Task prompt – The stretch from the line with "Given: Expand the rows per page selector" through the line with "The image size is (450, 231)." in the records below: write it out exactly, and nothing else.

Task material –
-----

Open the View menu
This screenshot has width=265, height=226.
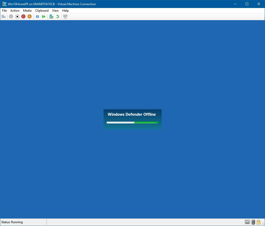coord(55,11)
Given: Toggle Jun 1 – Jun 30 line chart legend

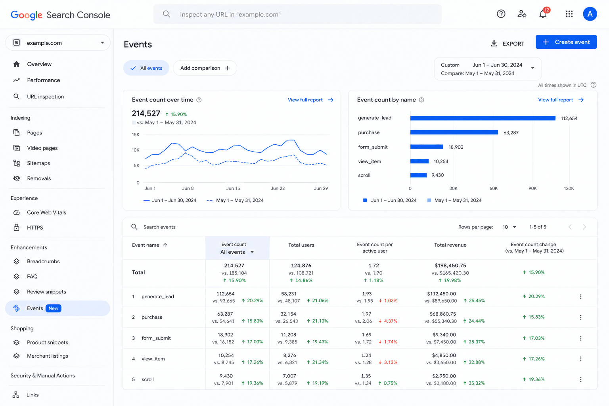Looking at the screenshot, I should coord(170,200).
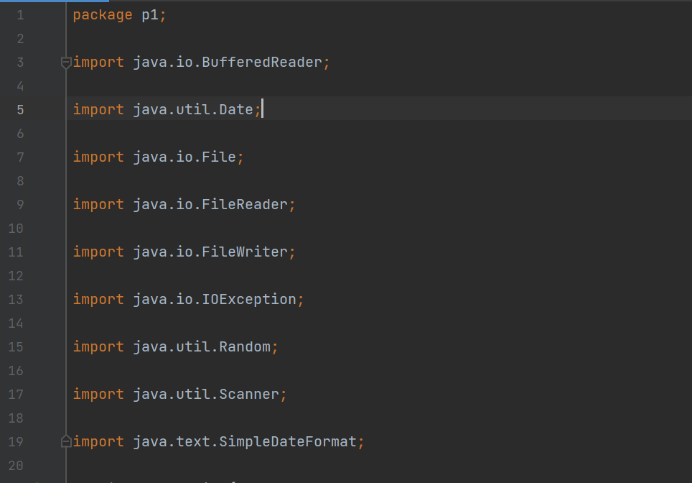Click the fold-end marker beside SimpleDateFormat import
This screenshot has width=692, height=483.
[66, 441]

-----

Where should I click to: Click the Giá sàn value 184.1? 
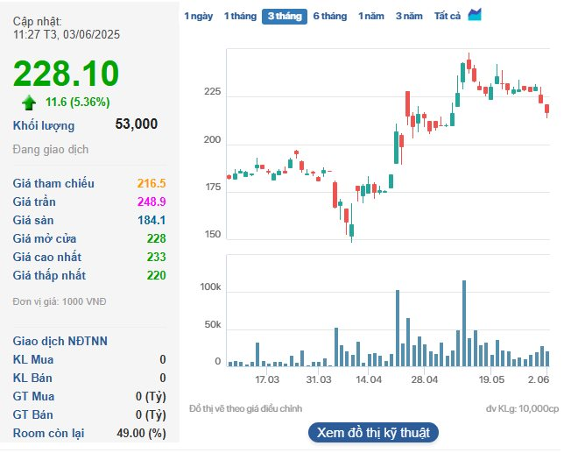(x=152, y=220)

-----

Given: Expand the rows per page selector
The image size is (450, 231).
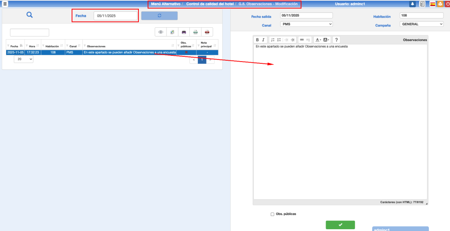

-----

Solution to this exercise –
Given: Expand the rows per page selector
The image size is (450, 231).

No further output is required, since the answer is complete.